Tuesday, March 24, 2009

Today's rant

I'm asking myself the same question that Leonard Pitts so eloquently posed in yesterday's editorial: "How fat is a woman allowed to be before her opinions no longer matter?"

Apparently Laura Ingraham knows the answer but she doesn't seem to be sharing exactly where the line is between an acceptable appearance (and therefore a right to have opinions and express them) and an unacceptable appearance which disqualifies a woman from the same. Presumably, the line is somewhere between Ms. Ingraham's own weight and that of Meghan McCain's.

Here's the story: John McCain's daughter blogged that she found Ann Coulter "offensive, radical, insulting and confusing." Laura Ingraham immediately responded by marginalizing Meghan McCain by calling her "plus-sized" and implying that her opinions don't matter for that reason. (Remember, Meghan was blogging, not giving speeches.)

The part that bothers me is not that Ms. Ingraham wanted to defend Ms. Coulter. It's certainly her right to do so. It's more about that way we go about marginalizing women by reducing them to their weight and their appearance. We see it in the public arena all the time--Hilary Clinton being the most recent example of a capable woman being diminished by how the public's opinion of how she looks in a pantsuit. (If you don't believe me, go read any comment thread on any mainstream website.) I think Oprah Winfrey was initally embraced by women everywhere because she was a large woman who dared to say what she thought and acted like she thought she had a right to.

Since I think Hilary Clinton and Oprah can take care of themselves, however, I'm even more disturbed, when it shows up in women's personal lives. I can't count how many times I see smart, caring women reduced to shame and self-doubt when people in their lives call them "fat bitches" and "stupid cows" and "ugly." It's as though women ourselves buy into the poisonous myth that being overweight or being older or not being pretty disqualifies us, marginalizes us, and lessens our worth and our right to speak our minds.
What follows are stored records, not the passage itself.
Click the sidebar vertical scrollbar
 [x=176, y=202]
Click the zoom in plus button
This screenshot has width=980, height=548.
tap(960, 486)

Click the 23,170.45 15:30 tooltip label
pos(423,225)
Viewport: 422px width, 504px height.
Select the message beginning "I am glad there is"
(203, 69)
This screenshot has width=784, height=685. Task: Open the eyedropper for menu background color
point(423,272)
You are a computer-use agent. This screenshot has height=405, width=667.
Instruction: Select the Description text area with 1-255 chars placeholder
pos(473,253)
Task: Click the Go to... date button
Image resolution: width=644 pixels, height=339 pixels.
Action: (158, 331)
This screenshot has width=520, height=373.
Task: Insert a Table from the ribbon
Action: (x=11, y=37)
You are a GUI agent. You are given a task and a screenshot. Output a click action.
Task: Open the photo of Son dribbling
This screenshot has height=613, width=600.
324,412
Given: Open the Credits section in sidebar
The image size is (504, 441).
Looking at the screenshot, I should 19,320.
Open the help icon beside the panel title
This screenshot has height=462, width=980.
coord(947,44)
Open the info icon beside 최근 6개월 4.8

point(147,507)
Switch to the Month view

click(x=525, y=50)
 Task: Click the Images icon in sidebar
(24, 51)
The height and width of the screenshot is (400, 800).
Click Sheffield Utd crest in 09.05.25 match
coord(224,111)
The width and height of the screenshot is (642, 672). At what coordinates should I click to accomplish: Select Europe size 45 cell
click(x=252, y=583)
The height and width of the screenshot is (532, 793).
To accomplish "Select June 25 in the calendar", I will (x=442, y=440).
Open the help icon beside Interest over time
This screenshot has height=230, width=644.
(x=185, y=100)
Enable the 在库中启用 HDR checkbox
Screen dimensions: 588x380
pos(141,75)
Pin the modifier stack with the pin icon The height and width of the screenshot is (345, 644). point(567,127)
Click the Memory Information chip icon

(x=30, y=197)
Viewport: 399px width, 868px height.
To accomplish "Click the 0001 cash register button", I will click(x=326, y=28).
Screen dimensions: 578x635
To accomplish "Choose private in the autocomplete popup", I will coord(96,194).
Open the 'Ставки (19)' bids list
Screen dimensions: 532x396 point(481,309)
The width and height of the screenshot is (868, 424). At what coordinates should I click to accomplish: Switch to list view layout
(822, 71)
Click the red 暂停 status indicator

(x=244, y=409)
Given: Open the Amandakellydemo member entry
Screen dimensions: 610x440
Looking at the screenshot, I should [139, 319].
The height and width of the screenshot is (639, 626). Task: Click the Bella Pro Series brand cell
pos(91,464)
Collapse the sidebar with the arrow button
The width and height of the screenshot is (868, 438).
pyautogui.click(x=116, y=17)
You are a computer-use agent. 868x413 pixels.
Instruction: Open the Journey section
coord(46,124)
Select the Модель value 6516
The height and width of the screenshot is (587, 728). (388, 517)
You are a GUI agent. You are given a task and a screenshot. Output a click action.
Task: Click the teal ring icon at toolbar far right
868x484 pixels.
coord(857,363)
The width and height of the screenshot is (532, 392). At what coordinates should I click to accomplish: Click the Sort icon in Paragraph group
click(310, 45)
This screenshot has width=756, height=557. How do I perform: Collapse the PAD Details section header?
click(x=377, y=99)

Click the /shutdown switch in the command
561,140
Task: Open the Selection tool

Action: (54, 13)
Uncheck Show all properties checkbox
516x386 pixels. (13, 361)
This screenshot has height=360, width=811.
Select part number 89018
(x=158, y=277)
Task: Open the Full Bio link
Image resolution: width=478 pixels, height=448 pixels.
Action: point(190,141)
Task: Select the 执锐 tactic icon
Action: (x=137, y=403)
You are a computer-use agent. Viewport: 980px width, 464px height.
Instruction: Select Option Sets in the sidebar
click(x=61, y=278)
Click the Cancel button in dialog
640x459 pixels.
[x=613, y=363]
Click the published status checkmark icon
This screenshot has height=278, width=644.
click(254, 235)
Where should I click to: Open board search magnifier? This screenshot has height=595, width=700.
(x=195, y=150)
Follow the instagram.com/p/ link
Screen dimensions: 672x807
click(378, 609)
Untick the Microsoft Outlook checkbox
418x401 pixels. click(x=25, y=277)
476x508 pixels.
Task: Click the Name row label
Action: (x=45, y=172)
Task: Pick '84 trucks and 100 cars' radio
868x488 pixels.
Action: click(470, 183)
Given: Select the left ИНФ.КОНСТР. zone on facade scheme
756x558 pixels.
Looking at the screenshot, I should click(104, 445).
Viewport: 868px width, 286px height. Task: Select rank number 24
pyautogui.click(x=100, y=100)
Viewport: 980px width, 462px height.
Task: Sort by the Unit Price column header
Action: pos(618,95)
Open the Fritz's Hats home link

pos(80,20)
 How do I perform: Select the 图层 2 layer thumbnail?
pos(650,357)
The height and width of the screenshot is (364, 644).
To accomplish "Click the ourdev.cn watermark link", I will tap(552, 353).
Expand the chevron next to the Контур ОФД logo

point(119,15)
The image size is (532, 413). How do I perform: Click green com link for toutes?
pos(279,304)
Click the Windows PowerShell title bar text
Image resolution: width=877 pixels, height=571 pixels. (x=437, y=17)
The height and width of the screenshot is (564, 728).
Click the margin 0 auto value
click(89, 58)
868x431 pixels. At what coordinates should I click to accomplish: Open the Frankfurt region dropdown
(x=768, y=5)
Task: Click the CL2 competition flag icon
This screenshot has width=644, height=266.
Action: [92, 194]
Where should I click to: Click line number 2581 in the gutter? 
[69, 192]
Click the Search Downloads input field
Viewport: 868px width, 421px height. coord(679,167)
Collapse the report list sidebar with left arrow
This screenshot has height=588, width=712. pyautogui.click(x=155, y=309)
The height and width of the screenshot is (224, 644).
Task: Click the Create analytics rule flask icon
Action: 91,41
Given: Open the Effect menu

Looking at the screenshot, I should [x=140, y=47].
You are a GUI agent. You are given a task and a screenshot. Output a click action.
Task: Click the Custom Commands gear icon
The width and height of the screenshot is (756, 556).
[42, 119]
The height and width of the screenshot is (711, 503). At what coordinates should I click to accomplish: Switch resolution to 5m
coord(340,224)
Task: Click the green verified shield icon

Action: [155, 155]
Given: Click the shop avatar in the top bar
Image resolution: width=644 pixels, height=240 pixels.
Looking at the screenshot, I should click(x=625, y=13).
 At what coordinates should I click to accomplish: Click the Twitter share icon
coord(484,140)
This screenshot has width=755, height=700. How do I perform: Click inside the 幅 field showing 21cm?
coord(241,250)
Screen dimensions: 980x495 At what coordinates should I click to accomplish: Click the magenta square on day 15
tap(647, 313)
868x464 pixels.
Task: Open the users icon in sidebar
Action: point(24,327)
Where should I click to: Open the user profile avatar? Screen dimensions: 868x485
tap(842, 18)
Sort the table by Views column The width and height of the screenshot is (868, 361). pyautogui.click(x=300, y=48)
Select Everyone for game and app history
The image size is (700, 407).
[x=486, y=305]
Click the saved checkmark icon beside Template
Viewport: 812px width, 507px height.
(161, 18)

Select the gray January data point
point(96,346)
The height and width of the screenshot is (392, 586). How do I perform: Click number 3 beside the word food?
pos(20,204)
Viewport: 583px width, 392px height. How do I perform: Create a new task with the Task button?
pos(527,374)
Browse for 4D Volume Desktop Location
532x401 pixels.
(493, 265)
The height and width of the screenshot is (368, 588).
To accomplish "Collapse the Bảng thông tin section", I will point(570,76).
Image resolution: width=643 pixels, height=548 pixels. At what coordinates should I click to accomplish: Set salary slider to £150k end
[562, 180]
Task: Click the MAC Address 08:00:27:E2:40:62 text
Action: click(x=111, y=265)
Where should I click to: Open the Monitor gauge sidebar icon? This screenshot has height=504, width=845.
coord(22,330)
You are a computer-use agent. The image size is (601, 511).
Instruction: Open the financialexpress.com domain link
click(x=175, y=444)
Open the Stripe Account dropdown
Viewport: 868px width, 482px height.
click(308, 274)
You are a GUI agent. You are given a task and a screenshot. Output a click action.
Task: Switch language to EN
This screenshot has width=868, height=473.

By the way, Meghan McCain is about a size 8. What does that say about the rest of us?


Katherine Center said...

Hi! It's so fun to see my novel, The Bright Side of Disaster, on your reading pile! I hope you like it. I have a new novel called Everyone Is Beautiful that you might like. It has something to say on this topic of women and beauty. Thought you might like to see the trailer, too, which features a quote from the book that tries to broaden our concept of what's beautiful:


Hope you like it!!

pb said...

I think your observations are valid and most unfortunate. As I become older,fatter and less attractive, I find that my opinions are based on greater experience(obviously),broader sources of input, and a willingness to carefully consider issues raised by others to which my younger,slimmer self would have "knee jerked". I like this about myself - which is probably our best defense against the dismissiveness of others who don't consider the whole package. Too bad it's not always enough - even sometimes for our owns selves when we look in the mirror.